En 1966, Claude Sévenier, même pas la trentaine, animateur culturel bénévole, convaincu que le théâtre pouvait exister dans une banlieue pauvre et sans histoire , invite à s’installer dans la salle des fêtes de Sartrouville, une jeune équipe qui venait de se faire connaître à Paris avec L’Affaire de la rue de Lourcine. Celle qu’emmenaient Patrice Chéreau et Jean-Pierre Vincent. On vint de Paris voir les spectacles et l’envol d’une troupe restée à jamais glorieuse. Pour brève que fut l’aventure qui se termina en 1968, elle fut la fusée qui mit sur orbite celle du Théâtre de Sartrouville en même temps qu’elle signait les affinités de celui qui le dirigea. Vigie attentive à faire fructifier ses premières récoltes, Claude Sévenier, persuadé que la conquête du public passe d’abord par la présence artistique sur le terrain, mena son combat sur tous les fronts : institutions nationales, collectivités municipales et départementales, avec pour continuer Catherine Dasté et sa compagnie de la Pomme Verte qui scellera une des identités du Théâtre de Sartrouville.
Lorsqu’enfin et après de nombreuses batailles, il inaugure en 1986 ce vaisseau de béton et de verre qu’est aujourd’hui le Théâtre de Sartrouville, il en fait le creuset d’une nouvelle aventure qui se vivrait à plusieurs et invente une formule insolite pour l’époque celle de l’artiste associé, proposition moins éphémère que l’artiste en résidence. « Soyez chez moi comme chez vous » dit-il, alors, à Joël Jouanneau, Angélique Ionatos, Cécile Garcia-Fogel. Si aujourd’hui il semble inconcevable qu’un Centre Dramatique National n’ait pas un ou deux artistes associés, il y a trente ans le concept relevait du prototype et en déconcertait beaucoup. C’est lui aussi, et avec la complicité de Joël Jouanneau, qui renouvellera l’idée de la création en direction du jeune public en invitant des artistes tels Olivier Py, Stanislas Nordey, Brigitte Jaques-Wajman, Philippe Adrien, Laurent Pelly et d’autres à venir à Sartrouville créer des spectacles pour les enfants. C’est lui aussi qui inventa et lança cette aventure singulière et plurielle d’Odyssées en Yvelines qui pendant plusieurs semaines fait du département un territoire dont le Prince est un enfant qui va au théâtre, et qui reste aujourd’hui une des manifestations phare en ce domaine.

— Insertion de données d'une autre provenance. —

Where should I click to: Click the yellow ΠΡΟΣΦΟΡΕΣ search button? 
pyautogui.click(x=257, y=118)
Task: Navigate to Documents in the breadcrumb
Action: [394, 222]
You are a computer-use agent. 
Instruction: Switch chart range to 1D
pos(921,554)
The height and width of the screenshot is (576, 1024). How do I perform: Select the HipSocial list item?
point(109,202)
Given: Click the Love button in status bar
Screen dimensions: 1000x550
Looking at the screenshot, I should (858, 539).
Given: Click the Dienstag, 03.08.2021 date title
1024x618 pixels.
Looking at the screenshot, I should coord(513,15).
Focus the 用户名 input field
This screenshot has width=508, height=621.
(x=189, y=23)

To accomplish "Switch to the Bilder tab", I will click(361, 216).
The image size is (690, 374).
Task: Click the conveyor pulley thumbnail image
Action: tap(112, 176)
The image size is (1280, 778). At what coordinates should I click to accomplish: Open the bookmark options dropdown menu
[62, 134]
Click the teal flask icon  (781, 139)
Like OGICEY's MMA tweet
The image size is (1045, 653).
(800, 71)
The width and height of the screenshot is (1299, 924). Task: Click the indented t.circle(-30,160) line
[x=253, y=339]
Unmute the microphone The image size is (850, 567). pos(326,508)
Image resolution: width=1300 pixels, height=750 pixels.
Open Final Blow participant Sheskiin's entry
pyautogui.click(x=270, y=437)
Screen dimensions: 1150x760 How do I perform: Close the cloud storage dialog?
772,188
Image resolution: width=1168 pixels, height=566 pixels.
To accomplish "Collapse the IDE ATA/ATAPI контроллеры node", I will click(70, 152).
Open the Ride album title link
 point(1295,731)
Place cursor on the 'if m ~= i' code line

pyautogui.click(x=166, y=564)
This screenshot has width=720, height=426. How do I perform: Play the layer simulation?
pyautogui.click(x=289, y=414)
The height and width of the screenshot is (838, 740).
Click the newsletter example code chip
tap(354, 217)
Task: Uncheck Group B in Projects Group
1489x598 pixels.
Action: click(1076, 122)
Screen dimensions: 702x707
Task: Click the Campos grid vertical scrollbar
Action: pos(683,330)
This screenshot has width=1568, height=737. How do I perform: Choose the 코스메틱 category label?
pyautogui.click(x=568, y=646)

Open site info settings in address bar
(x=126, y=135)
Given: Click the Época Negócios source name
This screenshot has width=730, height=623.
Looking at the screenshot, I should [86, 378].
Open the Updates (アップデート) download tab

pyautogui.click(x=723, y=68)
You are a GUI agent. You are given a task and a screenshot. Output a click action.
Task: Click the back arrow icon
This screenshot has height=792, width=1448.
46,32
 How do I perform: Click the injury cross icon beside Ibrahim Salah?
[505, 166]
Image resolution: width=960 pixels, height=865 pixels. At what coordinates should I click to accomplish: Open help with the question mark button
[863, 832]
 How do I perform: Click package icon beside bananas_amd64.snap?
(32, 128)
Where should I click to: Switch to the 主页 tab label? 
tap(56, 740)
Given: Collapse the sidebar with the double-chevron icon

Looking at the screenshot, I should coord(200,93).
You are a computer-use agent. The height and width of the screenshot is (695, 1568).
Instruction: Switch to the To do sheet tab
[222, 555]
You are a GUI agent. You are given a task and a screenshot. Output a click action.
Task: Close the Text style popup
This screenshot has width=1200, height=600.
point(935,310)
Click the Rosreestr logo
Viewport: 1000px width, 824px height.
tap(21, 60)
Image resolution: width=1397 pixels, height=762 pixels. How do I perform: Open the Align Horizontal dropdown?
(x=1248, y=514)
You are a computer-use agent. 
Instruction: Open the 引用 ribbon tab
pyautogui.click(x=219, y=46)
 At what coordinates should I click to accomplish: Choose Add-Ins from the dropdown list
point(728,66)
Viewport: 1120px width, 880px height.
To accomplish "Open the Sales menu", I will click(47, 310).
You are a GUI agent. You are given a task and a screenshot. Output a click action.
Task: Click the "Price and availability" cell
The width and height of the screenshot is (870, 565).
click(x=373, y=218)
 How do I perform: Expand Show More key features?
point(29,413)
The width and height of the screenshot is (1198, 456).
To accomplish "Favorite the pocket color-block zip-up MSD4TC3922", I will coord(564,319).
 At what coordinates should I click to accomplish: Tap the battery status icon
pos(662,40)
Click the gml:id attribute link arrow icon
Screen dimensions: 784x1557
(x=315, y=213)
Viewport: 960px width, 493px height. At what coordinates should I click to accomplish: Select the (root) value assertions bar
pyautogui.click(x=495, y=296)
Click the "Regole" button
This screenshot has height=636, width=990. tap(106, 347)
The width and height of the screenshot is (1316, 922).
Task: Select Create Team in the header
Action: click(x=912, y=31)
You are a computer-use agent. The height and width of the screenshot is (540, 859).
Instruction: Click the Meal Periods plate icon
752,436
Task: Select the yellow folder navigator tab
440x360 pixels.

Depuis quelques années, Claude Sévenier, en aventurier qu’il était, s’était investi dans le Off Avignon et assurait, avec Martine Spangaro, la direction artistique du Petit Louvre. A cet endroit-là, il s’agissait pour lui d’un nouveau pari, et pas des moindres, celui de nouer ensemble les contraintes du théâtre privé et les exigences du service public.
Homme de conviction plus que de communication, Claude Sévenier, sans effet de manche mais alliant intuition et efficacité, n’aura eu de cesse de faire bouger les lignes, pour le bénéfice des artistes et du public.